> **WHAT IS BEING ASKED**
Please swap "Switch to the" for "Go to the" throughout the listing below, leaving every other part of it unchanged.

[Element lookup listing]
·····

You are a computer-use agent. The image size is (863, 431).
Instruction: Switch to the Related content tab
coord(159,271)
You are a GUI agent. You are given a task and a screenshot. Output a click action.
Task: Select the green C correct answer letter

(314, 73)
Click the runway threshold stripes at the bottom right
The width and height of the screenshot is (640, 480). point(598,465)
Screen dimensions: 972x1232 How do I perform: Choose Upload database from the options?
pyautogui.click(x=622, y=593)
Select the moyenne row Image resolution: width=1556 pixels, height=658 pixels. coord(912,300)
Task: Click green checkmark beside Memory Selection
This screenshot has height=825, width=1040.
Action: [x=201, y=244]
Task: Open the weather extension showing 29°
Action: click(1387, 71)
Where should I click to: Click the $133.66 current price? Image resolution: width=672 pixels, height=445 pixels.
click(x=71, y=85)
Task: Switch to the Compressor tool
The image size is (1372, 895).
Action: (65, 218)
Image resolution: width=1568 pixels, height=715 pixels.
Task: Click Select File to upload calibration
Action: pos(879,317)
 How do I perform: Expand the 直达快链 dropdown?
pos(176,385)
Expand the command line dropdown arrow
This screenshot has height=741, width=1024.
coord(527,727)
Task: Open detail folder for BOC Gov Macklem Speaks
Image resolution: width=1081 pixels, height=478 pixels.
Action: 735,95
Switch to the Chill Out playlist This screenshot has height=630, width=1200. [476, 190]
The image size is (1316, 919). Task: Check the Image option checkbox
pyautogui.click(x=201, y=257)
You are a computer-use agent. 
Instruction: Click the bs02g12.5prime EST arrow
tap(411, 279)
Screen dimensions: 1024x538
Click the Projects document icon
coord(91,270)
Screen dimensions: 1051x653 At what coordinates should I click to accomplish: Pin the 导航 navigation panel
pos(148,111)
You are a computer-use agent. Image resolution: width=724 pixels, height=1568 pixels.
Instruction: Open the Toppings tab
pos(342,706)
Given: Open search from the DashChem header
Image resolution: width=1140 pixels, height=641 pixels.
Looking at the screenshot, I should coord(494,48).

·····

> **SOLUTION TO THIS EXERCISE**
You are a computer-use agent. The image size is (863, 431).
Instruction: Go to the Related content tab
coord(159,271)
You are a GUI agent. You are given a task and a screenshot. Output a click action.
Task: Select the green C correct answer letter

(314, 73)
Click the runway threshold stripes at the bottom right
The width and height of the screenshot is (640, 480). point(598,465)
Screen dimensions: 972x1232 How do I perform: Choose Upload database from the options?
pyautogui.click(x=622, y=593)
Select the moyenne row Image resolution: width=1556 pixels, height=658 pixels. coord(912,300)
Task: Click green checkmark beside Memory Selection
This screenshot has height=825, width=1040.
Action: [x=201, y=244]
Task: Open the weather extension showing 29°
Action: click(1387, 71)
Where should I click to: Click the $133.66 current price? Image resolution: width=672 pixels, height=445 pixels.
click(x=71, y=85)
Task: Go to the Compressor tool
The image size is (1372, 895).
Action: (65, 218)
Image resolution: width=1568 pixels, height=715 pixels.
Task: Click Select File to upload calibration
Action: pos(879,317)
 How do I perform: Expand the 直达快链 dropdown?
pos(176,385)
Expand the command line dropdown arrow
This screenshot has height=741, width=1024.
coord(527,727)
Task: Open detail folder for BOC Gov Macklem Speaks
Image resolution: width=1081 pixels, height=478 pixels.
Action: 735,95
Go to the Chill Out playlist This screenshot has height=630, width=1200. [476, 190]
The image size is (1316, 919). Task: Check the Image option checkbox
pyautogui.click(x=201, y=257)
You are a computer-use agent. 
Instruction: Click the bs02g12.5prime EST arrow
tap(411, 279)
Screen dimensions: 1024x538
Click the Projects document icon
coord(91,270)
Screen dimensions: 1051x653 At what coordinates should I click to accomplish: Pin the 导航 navigation panel
pos(148,111)
You are a computer-use agent. Image resolution: width=724 pixels, height=1568 pixels.
Instruction: Open the Toppings tab
pos(342,706)
Given: Open search from the DashChem header
Image resolution: width=1140 pixels, height=641 pixels.
Looking at the screenshot, I should coord(494,48).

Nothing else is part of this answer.